What is the area of triangle which is enclosed by three lines 4x-3y=12,2x+y=6 and x=0? (Ans:15)
First solve the given equations by substitution :-> Get the value of x
and y
:-> plot them :-> Find area
yeah, I substituted and got (0, -4) and (0,6) … after that what?
Graph it on a Cartesian Plane
Solve equations 4x - 3y = 12 and 2x + y = 6 to get the point (3,0)
When you plot these lines on the graph, you can see the height is 3 and the base is 10 (distance from [0,-4] to [0,6]).
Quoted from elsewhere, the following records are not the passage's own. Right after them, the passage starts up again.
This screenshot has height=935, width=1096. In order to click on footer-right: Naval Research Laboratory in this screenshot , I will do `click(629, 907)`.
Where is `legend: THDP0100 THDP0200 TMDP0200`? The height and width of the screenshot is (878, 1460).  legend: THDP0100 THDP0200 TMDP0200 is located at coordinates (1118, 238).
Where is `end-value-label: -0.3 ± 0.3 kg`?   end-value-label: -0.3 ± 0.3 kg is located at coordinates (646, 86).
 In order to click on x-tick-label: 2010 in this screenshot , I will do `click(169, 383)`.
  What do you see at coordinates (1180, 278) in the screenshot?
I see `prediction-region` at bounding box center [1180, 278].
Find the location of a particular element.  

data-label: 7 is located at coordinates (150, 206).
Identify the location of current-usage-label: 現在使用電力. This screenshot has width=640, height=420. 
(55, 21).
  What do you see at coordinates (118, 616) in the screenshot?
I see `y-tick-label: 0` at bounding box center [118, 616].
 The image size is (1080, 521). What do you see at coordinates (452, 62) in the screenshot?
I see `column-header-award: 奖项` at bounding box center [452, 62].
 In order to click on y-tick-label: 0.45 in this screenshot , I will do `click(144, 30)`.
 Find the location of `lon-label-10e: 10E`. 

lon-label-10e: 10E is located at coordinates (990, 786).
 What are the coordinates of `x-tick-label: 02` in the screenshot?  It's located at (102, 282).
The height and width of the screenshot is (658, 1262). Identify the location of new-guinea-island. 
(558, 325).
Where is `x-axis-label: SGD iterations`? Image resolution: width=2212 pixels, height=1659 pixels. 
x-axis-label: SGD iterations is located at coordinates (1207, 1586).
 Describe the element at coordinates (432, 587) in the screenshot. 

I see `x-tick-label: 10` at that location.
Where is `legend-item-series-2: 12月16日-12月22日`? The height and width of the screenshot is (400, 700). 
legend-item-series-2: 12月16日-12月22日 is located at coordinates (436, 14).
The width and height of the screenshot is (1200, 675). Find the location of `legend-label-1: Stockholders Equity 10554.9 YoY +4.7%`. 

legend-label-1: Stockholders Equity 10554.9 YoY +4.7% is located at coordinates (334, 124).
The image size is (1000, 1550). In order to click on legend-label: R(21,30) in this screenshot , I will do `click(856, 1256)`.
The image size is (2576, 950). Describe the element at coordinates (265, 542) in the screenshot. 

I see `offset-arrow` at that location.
Substitute these values into the area of a triangle formula = \frac{1}2\times b \times h
= \frac{1}2\times 3 \times 10 = 15
If you’re not actively working on the solution and just want the answer then its not a very good way to learn, you need to force yourself to critically think (that’s why I didn’t provided you the solution).
I worked on it a lot actually before asking. I constructed the graph too and the problem is I don’t understand how the lines intersected with points (0, -4) and (0,6), and how height is calculated. It may be an easy problem, but I cannot visualize it accurately.
This is what the graph look like
And this is how you are able to get this plot :
4x-3y =12 \tag{1}
2x+y = 6 \tag{2}
x = 0 \tag{3}
Now , substituting the value of eq(3): x = 0 in eq(1) and (2), will give you where equation (1) and (2) meet the Y-axis :
Thus, equation(1) meets Y-axis at coordinate(0,-4) and Eq (2) meets Y-axis at coordinate (0,6).
Now, we need to find the common intersection point b/w Eq(1) and Eq(2):
Now putting x=3 in our Eq y=6-2x or y =0
Thus, both the lines meet at (3,0)
Thank you very much for the effort. Now, I get it.